Faith

Can You Believe Your Eyes?

Do you wear glasses? How clearly can you see? Do you have 20/60, 20/40, or the prized 20/20 vision? Without knowing your answers to the previous three questions, I know that your eyes plays tricks on you.
Here are a couple of examples:

Which orange circle is larger, the one on the right or the one of the left?  
Which square is darker, A or B?

Are you sure of your answers?
At first glance, most of us would probably say the circle on the right is larger, and square A is obviously darker. However, if you chose the circle on the right and square A, you chose incorrectly.
Believe it or not, both circles are the same size, and both squares are the same color.
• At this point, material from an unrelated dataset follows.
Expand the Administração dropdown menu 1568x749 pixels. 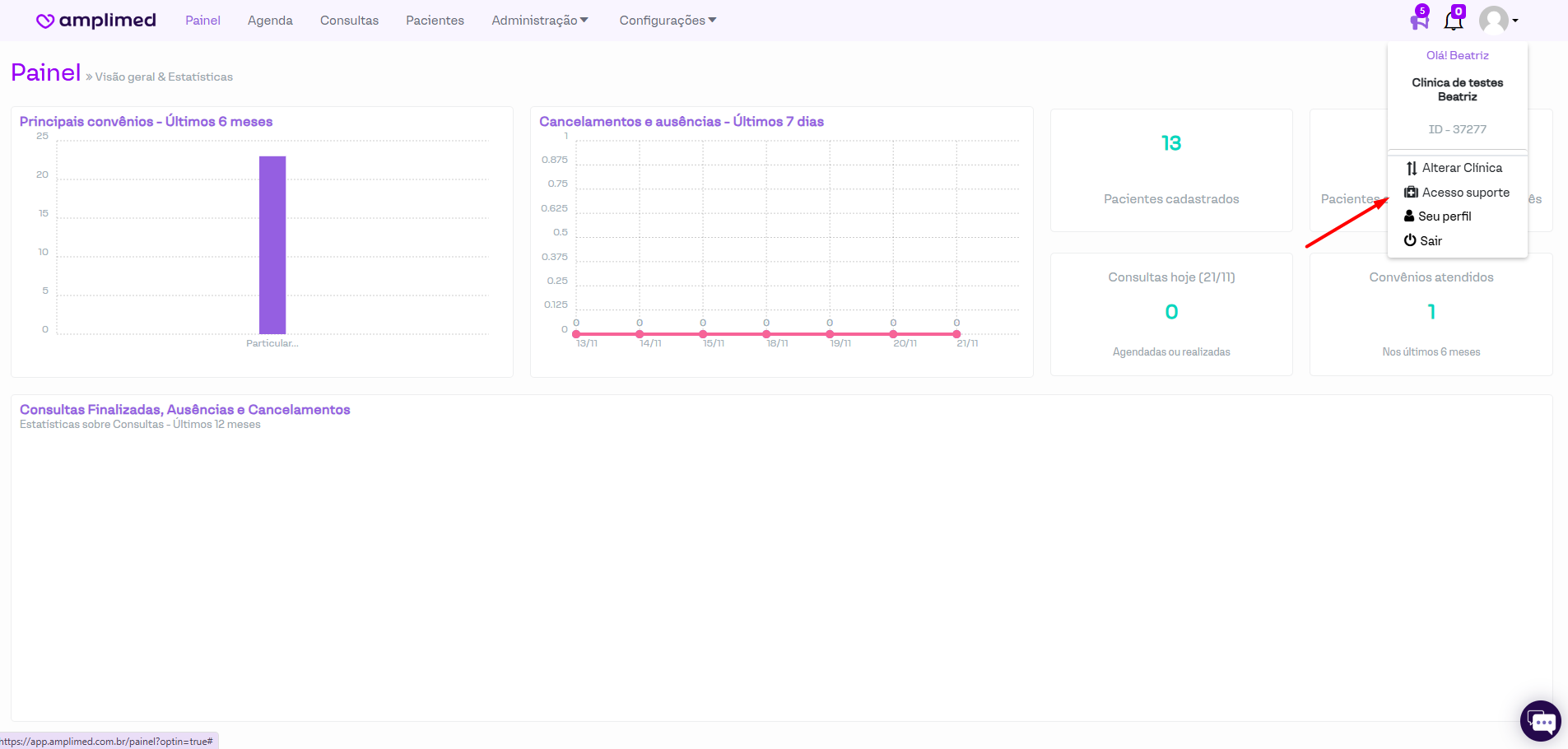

Our eyes play tricks on us. 
In case you still don’t believe that both squares are the same color.
Like these optical illusions, our circumstances can also cause our eyes to deceive us. Maybe when you look at your life, you can’t see how things could possibly change or get better, and so you see a hopeless situation. Maybe everything you see seems to tell you God doesn’t see or care because it doesn’t seem like He’s done anything, or because what you have hoped for hasn’t happened. There have been times my eyes have told me things that I know are contrary to the truth. 
What is the truth? The truth is, God does see. He saw Hagar in Genesis 16, as she was running away, and she called Him, “The God who sees me” or El Roi. No matter what we are going through or how things may appear, God sees and He knows what we are experiencing. Not only does God see, but He is also aware of our needs. In Matthew 6:8, Jesus says that God knows what we need, even before we ask Him.
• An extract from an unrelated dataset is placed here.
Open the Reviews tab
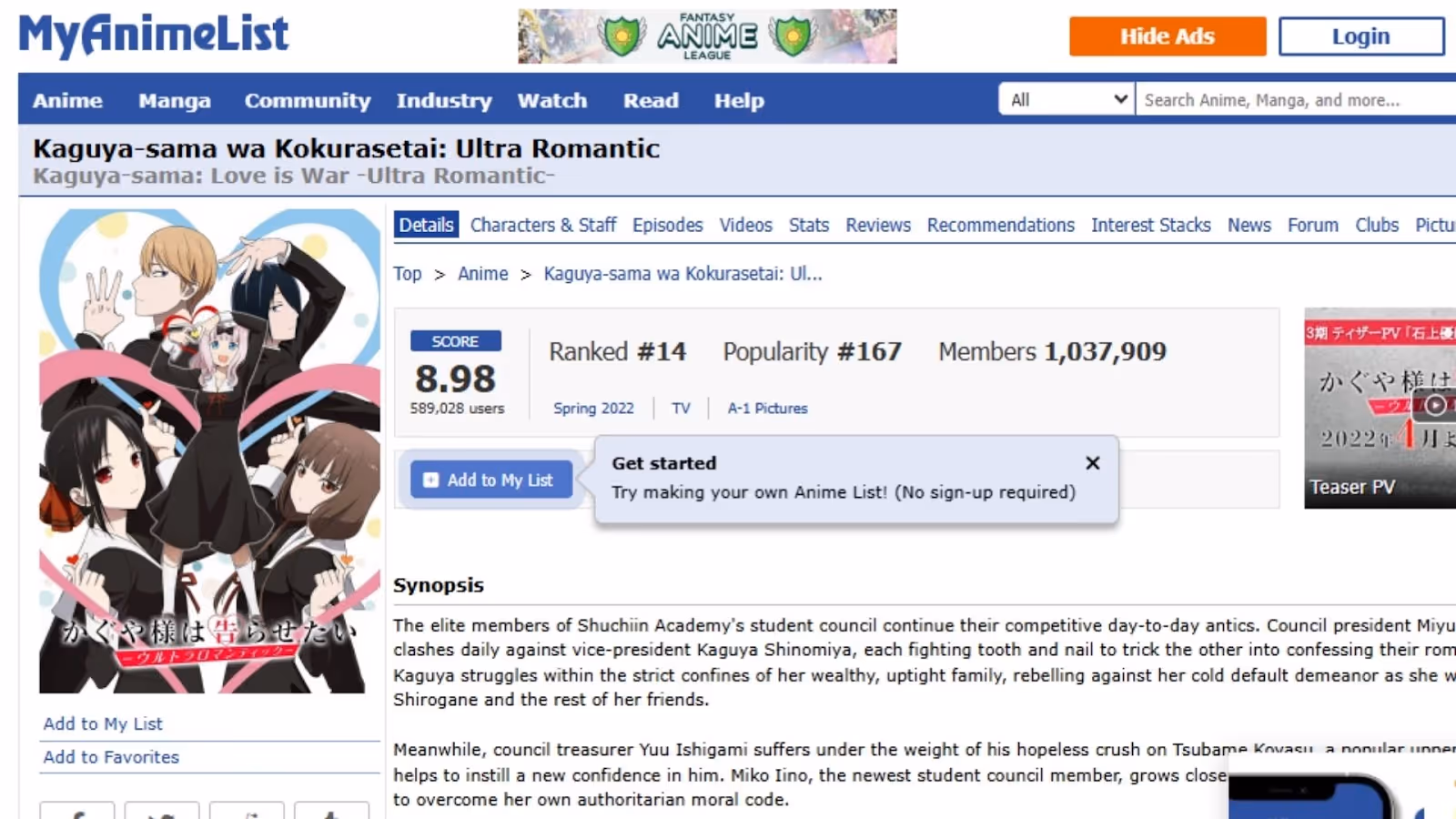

The truth is, God has a plan, regardless of what things look like. In Romans 8:28, Paul writes, “And we know that God causes all things to work together for good to those who love God, to those who are called according to His purpose.” And David writes, in Psalm 139:16, that God had written out all the days of his life before a single day had passed.
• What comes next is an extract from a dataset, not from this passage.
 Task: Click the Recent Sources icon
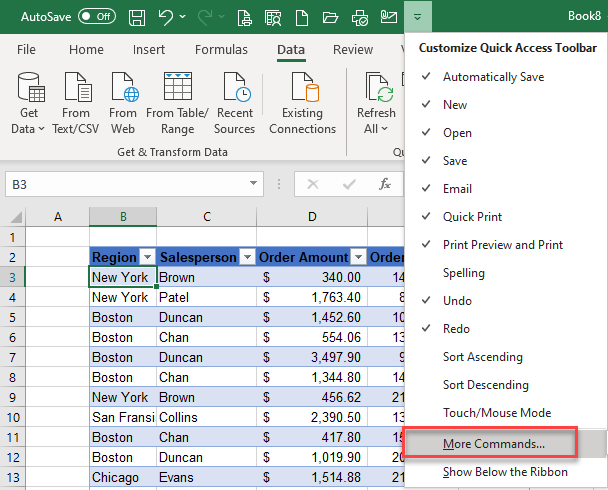click(235, 88)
The truth is, we are not hopeless. In Lamentations, we read of a miserable situation, yet in Lamentations 3:21-26 the author says, “Yet this I call to mind and therefore I have hope: Because of the Lord’s great love we are not consumed, for His compassions never fail. They are new every morning; great is Your faithfulness. I say to myself, “The Lord is my portion; therefore I will wait for Him.” The Lord is good to those whose hope is in Him, to the one who seeks Him; it is good to wait quietly for the salvation of the Lord.” We can hope, no matter what we are going through, because God loves us, He is compassionate, and He is faithful!
We can’t always believe our eyeswhich is why it is so important that “we walk by faith, and not by sight” (2 Corinthians 5:7). 
When what you see doesn’t match what you know is true, which will you trust?